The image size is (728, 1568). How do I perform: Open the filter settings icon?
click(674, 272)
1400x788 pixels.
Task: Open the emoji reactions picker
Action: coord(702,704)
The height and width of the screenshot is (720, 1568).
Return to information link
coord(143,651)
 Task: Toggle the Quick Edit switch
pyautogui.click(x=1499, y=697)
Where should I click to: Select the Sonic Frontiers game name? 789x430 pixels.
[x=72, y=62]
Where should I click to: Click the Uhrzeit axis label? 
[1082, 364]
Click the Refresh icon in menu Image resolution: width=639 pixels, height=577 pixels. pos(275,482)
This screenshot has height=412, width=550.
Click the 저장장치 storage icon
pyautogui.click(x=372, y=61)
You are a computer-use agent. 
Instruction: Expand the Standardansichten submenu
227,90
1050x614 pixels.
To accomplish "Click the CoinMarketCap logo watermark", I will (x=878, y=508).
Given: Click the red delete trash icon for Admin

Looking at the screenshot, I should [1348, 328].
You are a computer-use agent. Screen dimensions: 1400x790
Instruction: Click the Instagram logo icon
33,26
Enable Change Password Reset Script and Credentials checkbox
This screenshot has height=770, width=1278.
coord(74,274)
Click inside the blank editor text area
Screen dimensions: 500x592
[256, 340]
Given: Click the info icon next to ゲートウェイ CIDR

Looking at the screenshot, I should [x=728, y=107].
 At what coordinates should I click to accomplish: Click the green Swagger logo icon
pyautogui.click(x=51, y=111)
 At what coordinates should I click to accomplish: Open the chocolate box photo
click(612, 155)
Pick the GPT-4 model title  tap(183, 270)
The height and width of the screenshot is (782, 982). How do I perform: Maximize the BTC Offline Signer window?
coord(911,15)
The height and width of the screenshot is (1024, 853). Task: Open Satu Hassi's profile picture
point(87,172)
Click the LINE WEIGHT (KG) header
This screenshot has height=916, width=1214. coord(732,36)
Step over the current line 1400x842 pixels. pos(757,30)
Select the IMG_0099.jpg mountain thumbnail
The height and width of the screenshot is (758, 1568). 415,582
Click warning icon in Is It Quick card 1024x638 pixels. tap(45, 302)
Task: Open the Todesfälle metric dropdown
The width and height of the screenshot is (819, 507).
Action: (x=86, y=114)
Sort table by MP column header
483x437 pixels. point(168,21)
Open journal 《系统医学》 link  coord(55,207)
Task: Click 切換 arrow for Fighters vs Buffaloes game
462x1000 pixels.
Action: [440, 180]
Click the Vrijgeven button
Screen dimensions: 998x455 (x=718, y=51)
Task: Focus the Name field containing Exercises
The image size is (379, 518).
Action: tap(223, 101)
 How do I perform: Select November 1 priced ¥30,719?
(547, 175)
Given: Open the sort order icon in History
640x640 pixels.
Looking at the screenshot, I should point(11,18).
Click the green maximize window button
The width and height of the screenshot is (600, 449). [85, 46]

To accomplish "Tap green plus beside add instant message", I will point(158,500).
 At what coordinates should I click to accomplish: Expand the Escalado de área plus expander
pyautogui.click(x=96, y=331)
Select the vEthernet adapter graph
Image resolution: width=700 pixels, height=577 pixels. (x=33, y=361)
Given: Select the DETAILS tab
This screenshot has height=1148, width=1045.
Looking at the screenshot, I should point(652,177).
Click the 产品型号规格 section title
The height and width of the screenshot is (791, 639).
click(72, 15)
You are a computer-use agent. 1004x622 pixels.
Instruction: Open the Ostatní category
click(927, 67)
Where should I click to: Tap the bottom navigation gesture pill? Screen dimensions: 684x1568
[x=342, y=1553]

▸ **Assigned task**: Set down exactly the lines that begin the records and continue through the line bearing "1050x614 pixels."; include both ends.

▸ **The answer**:
The image size is (728, 1568). How do I perform: Open the filter settings icon?
click(674, 272)
1400x788 pixels.
Task: Open the emoji reactions picker
Action: coord(702,704)
The height and width of the screenshot is (720, 1568).
Return to information link
coord(143,651)
 Task: Toggle the Quick Edit switch
pyautogui.click(x=1499, y=697)
Where should I click to: Select the Sonic Frontiers game name? 789x430 pixels.
[x=72, y=62]
Where should I click to: Click the Uhrzeit axis label? 
[1082, 364]
Click the Refresh icon in menu Image resolution: width=639 pixels, height=577 pixels. pos(275,482)
This screenshot has height=412, width=550.
Click the 저장장치 storage icon
pyautogui.click(x=372, y=61)
You are a computer-use agent. 
Instruction: Expand the Standardansichten submenu
227,90
1050x614 pixels.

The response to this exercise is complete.